Lo scambiatore di calore è una delle apparecchiature di processo più diffuse. Dal raffreddamento del compressore al riscaldamento del prodotto, dalla condensazione vapore al recupero di calore di processo, uno scambiatore è presente in quasi ogni impianto industriale. Scegliere il tipo sbagliato non porta necessariamente al guasto immediato — ma genera inefficienza, oneri di manutenzione maggiori, intasamento precoce o difficoltà di pulizia che aumentano i costi per tutta la vita operativa.
Parametri di Selezione Chiave
- Proprietà dei fluidi: pulizia (solidi sospesi, fibre, tendenza a polimerizzare), corrosività, viscosità, eventuale cambio di fase (condensazione, evaporazione)
- Pressione e temperatura operative
- Carico termico: superficie di scambio necessaria
- Perdita di carico ammissibile
- Metodo di pulizia: meccanica (smontabile) vs CIP
- Ingombro e orientamento di installazione
Scambiatore a Fascio Tubiero e Mantello (Shell and Tube)
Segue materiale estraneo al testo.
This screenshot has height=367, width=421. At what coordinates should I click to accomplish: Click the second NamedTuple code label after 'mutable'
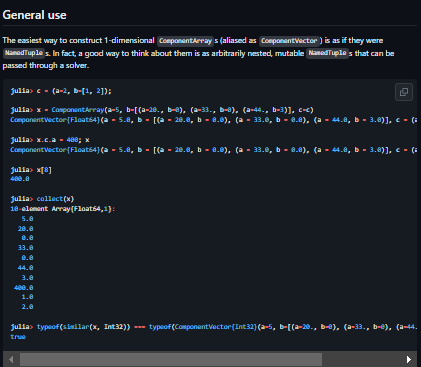click(327, 53)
Il tipo più diffuso al mondo (~60% del mercato), in cui un fluido scorre all'interno dei tubi (lato tubi) e l'altro scorre esternamente ai tubi nel mantello (lato mantello). Classificazione TEMA (Tubular Exchanger Manufacturers Association): R (raffinazione e petrolchimica, requisiti più severi); B (chimica generale); C (industria generale).
Tipi di fascio tubiero: tubi fissi (più semplice e economico, mantello non meccanicamente pulibile, no compensazione dilatazione differenziale); fascio a U (tubo estraibile, consente grandi dilatazioni termiche, lato interno codo non pulibile meccanicamente); testa mobile (fascio completamente estraibile, pulizia meccanica di entrambe le facce, massima versatilità — soluzione preferita per servizi ad alta temperatura e alta pressione).
Regole di distribuzione fluidi: fluido ad alta pressione → lato tubi; fluido corrosivo o più costoso → lato tubi; fluido incrostante → lato tubi; fluido più viscoso → lato mantello; vapore da condensare → lato mantello.
Scambiatore a Piastre (Plate Heat Exchanger, PHE)
Piastre corrugate alternate con spazi dove scorrono i due fluidi in controcorrente quasi pura — la configurazione di massima efficienza termica. L'efficienza può essere 3÷5 volte quella di uno scambiatore a fascio tubiero a parità di superficie.
Tipo smontabile con guarnizioni (Gasketed PHE): piastre sigillate con guarnizioni (NBR, EPDM, Viton), completamente smontabile per ispezione e pulizia. Temperatura massima limitata dal materiale della guarnizione (solitamente ≤180°C). Pressione massima circa 25 bar. La superficie di scambio è facilmente modificabile aggiungendo o togliendo piastre.
PHE completamente saldato: senza guarnizioni, saldato a laser. Adatto per temperature più alte (fino a 300°C) e pressioni fino a 40 bar. Non smontabile, richiede pulizia CIP.
Limitazioni PHE: non adatto a fluidi con solidi sospesi (canali stretti si intasano); non per pressioni superiori a 25÷40 bar (versioni standard); non per fluidi molto viscosi (>1000 cP).
Scambiatore a Spirale (Spiral HE)
Due canali a spirale concentrica formano la superficie di scambio. Il flusso vorticoso nei canali ha un effetto auto-pulente che lo rende ideale per fluidi fangosi, viscosi o incrostanti — applicazioni dove lo scambiatore a fascio tubiero si incrosterebbe rapidamente. Applicazioni tipiche: fanghi di depurazione, liquame nero di cartiera, brodi di fermentazione, sospensioni ad alto contenuto di solidi.
Raffreddatori ad Aria (Air Cooler / Fin-Fan)
Usano l'aria ambiente come refrigerante, mossa da ventilatori. Non richiedono acqua di raffreddamento — soluzione ideale nelle aree dove l'acqua di raffreddamento scarseggia. La temperatura minima di uscita è limitata dalla temperatura ambiente (tipicamente 15÷20°C sopra la temperatura ambientale di progetto in estate). Norma di riferimento: API 661.
Calcolo della Superficie di Scambio
Equazione fondamentale: Q = U × A × ΔTlm, dove Q è il carico termico (W), U il coefficiente globale di trasmissione del calore (W/m²·K), A la superficie di scambio (m²) e ΔTlm la differenza di temperatura media logaritmica. Il coefficiente U dipende dai coefficienti di convezione di entrambi i fluidi, dalle resistenze di incrostazione (fouling) e dalla resistenza di parete. Le resistenze di incrostazione (TEMA Appendice C) sono fondamentali: valori conservativi aumentano la superficie necessaria del 20÷50%.